The lieutenant governor’s powers include breaking a tie vote in the state Senate, presiding over that legislative branch and serving on a few boards, NeuseNews.com reported.
Yvonne Lewis Holley, the Democratic nominee, wants to use her time in office if elected to move the state leftward and provide a check on the Republican-led Legislature, according to the NeuseNews.com article.
No matter which candidate gets elected, North Carolina will have its first black lieutenant governor.
In a recent debate hosted by the North Carolina Institute of Political Leadership and Spectrum News, Robinson criticized Democratic Gov. Roy Cooper for issuing COVID-19 orders and treating citizens and businesses unfairly.
Cooper should have worked with the Council of State as a team “to ensure that our small businesses, our large businesses, all of our businesses can determine their own future, that we are not picking winners and losers like we saw during the early days of the pandemic where the big box stories were open but the small businesses were being shut down,” Robinson said, NeuseNews.com reported.
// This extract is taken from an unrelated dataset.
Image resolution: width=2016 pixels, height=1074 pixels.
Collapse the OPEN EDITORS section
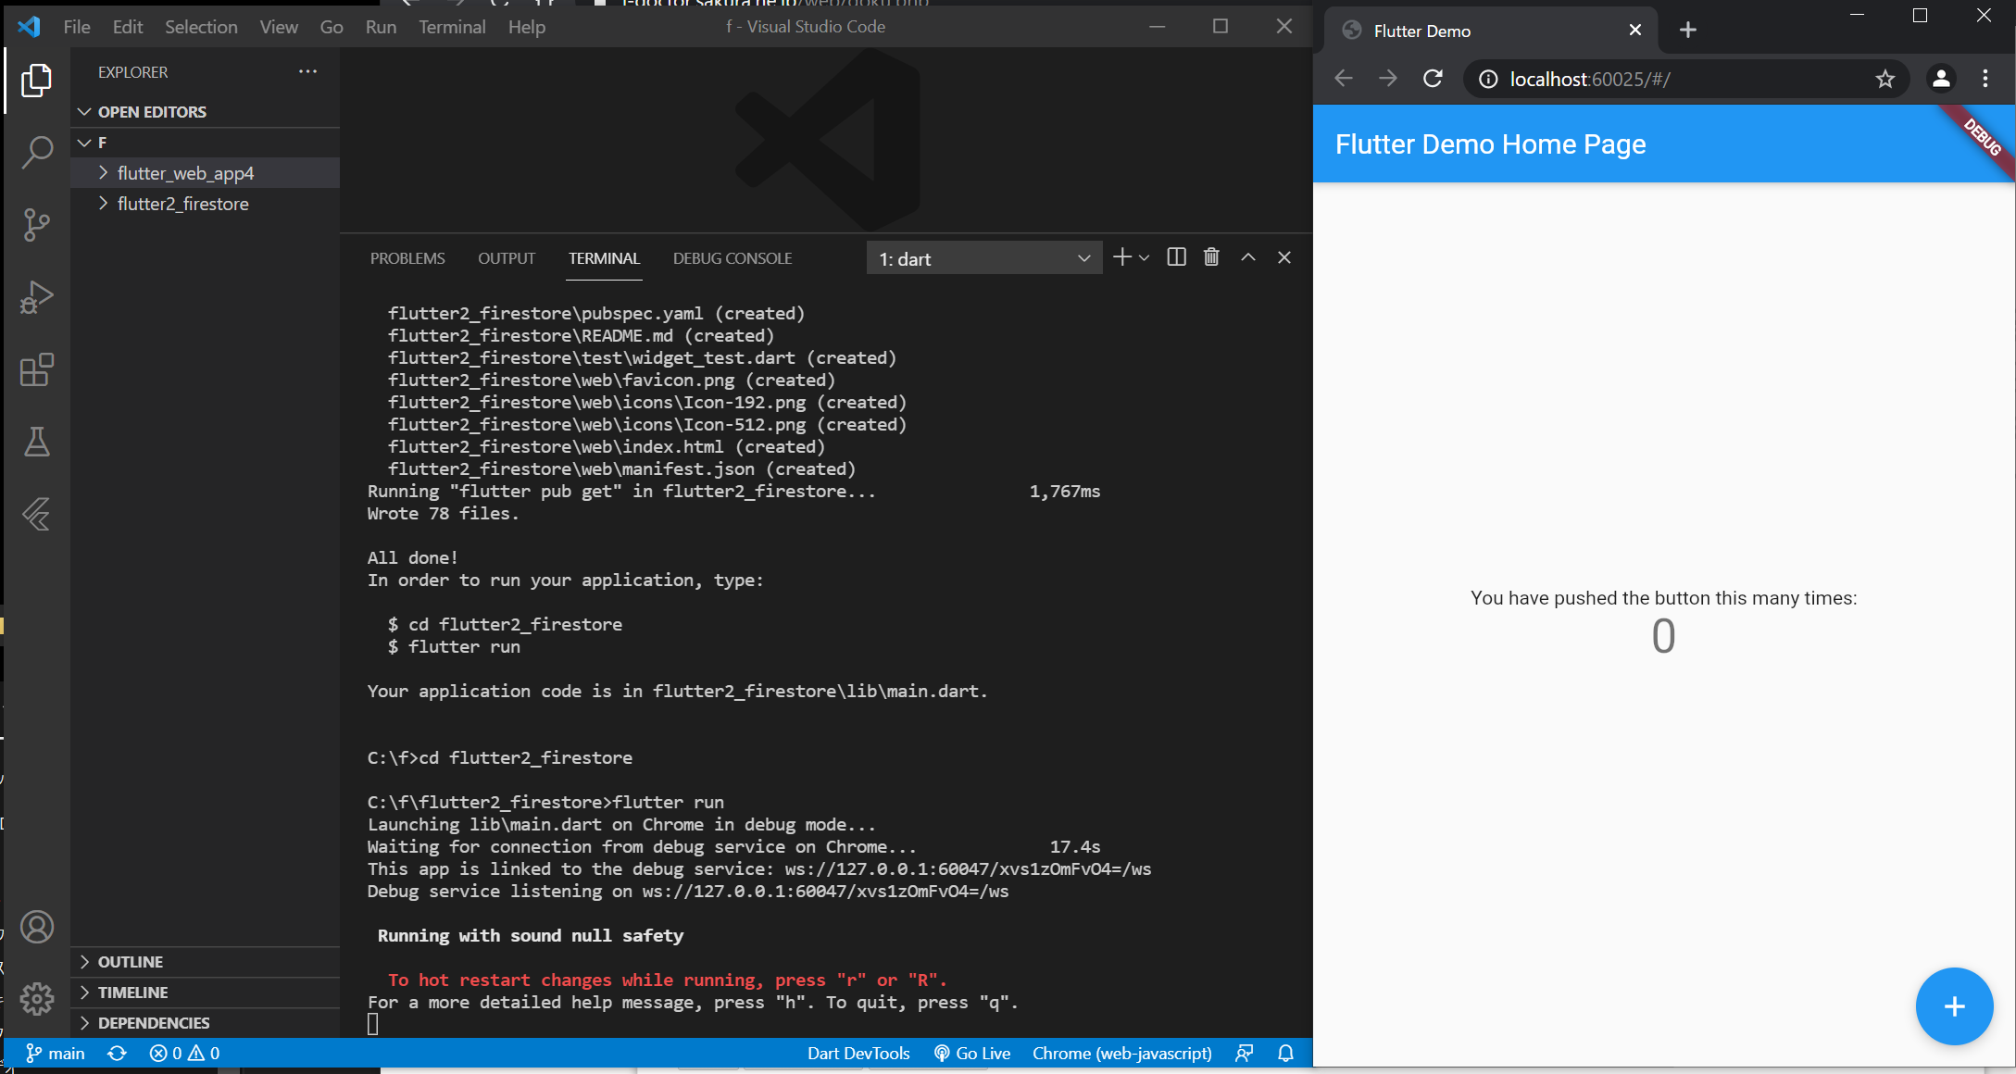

Robinson also said legislative tax changes in the past 10 years, such as lower rates for retail sales, personal income and corporate income, caused organic business growth “by making this a desirable area to do business,” NeuseNews.com reported.
Holley contended that corporate taxes were cut too much.
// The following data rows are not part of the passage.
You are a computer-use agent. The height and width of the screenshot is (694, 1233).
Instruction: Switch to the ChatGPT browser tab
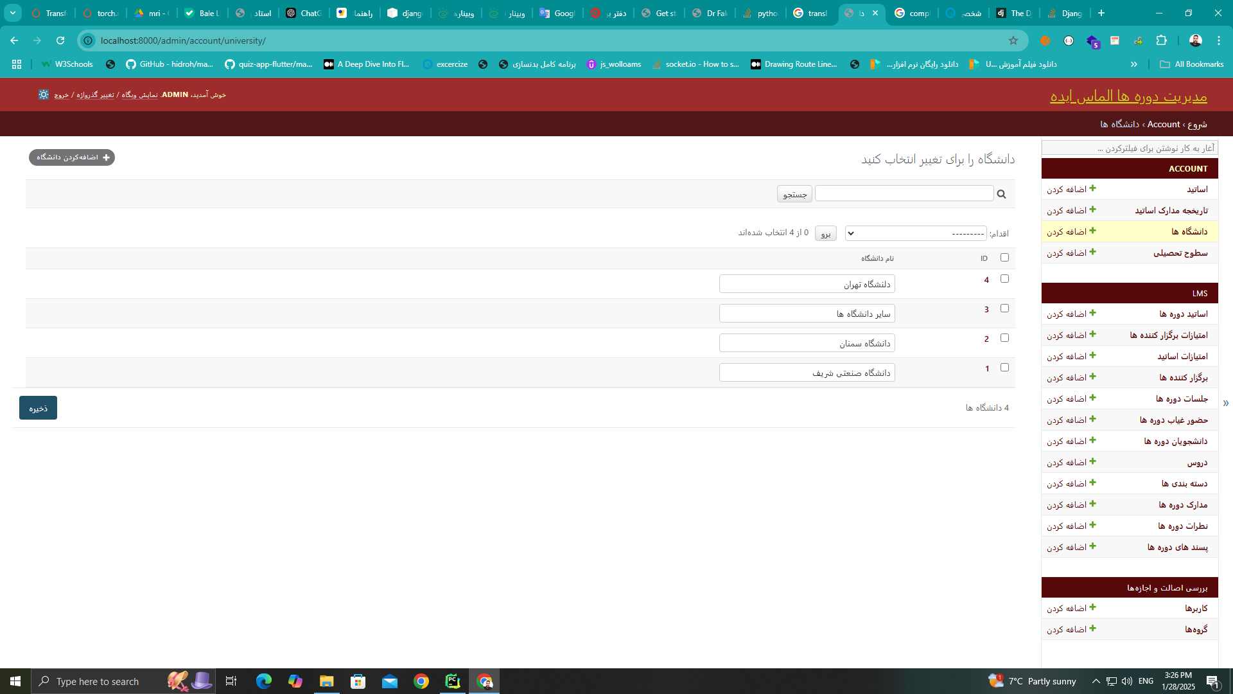tap(303, 13)
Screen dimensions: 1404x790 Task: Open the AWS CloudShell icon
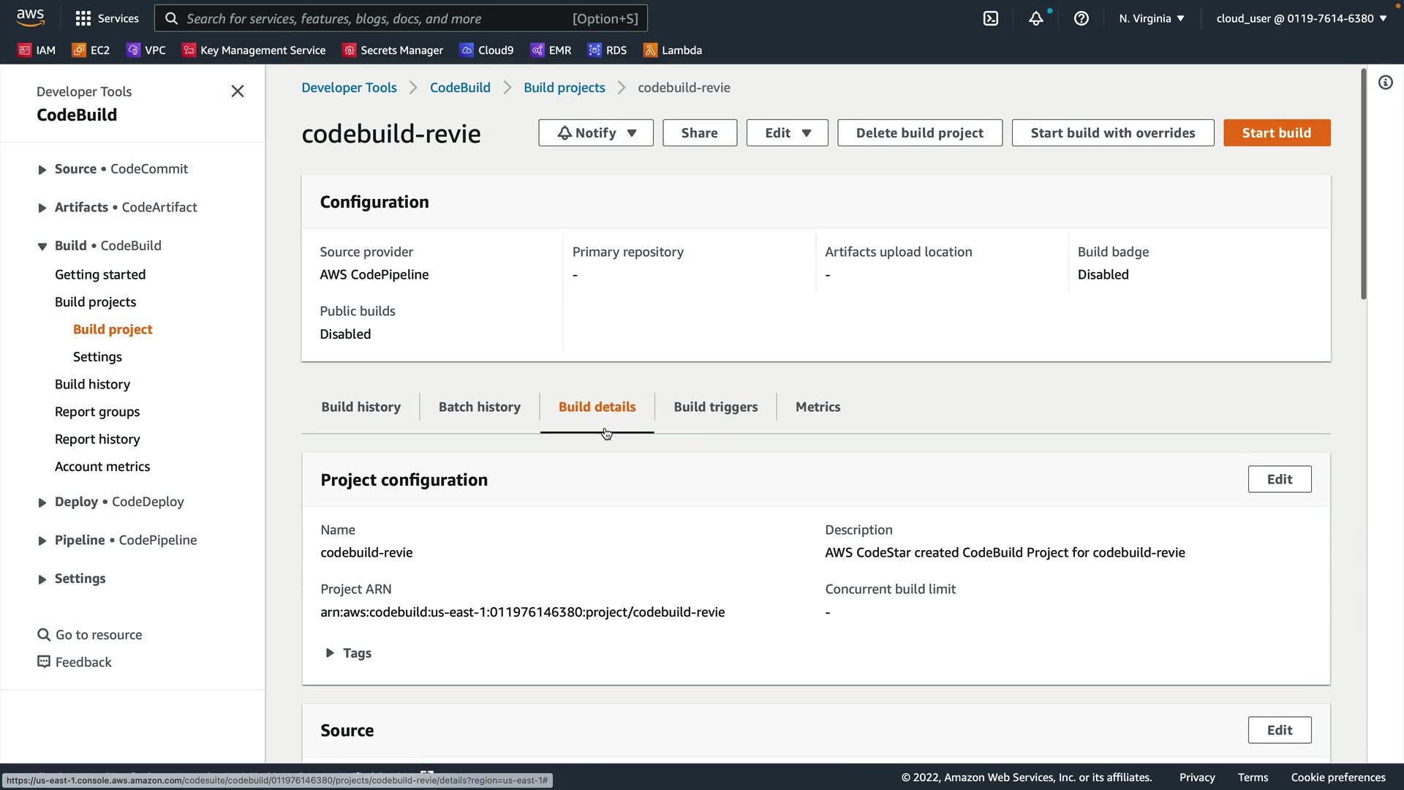click(x=991, y=18)
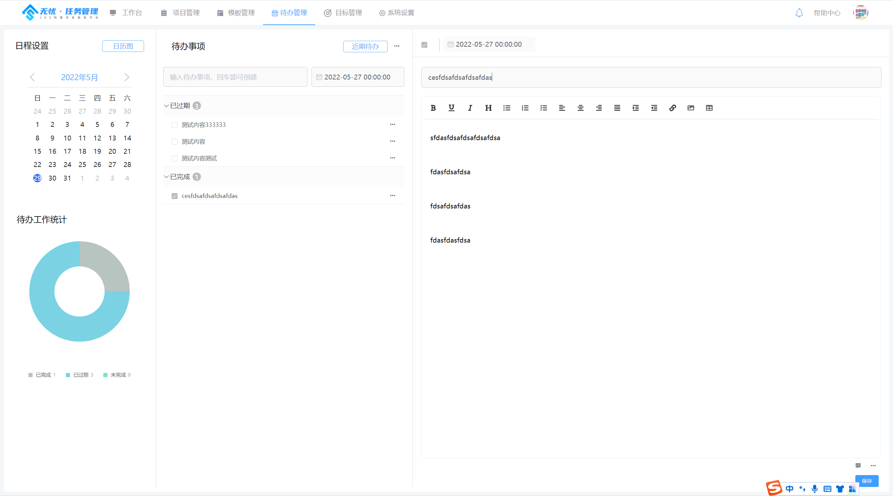Click the italic formatting icon

(470, 108)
School choice separates the candidates’ views also.
Robinson backs North Carolina’s Opportunity Scholarship program, which helps children with modest incomes and special needs. One of his priorities is “returning control to parents and making sure parents are in control of where their children are educated — always,” Robinson said, NeuseNews.com reported.
Holley doesn’t want public money to go to private and parochial schools. “Public money belongs in public education,” she said, NeuseNews.com reported.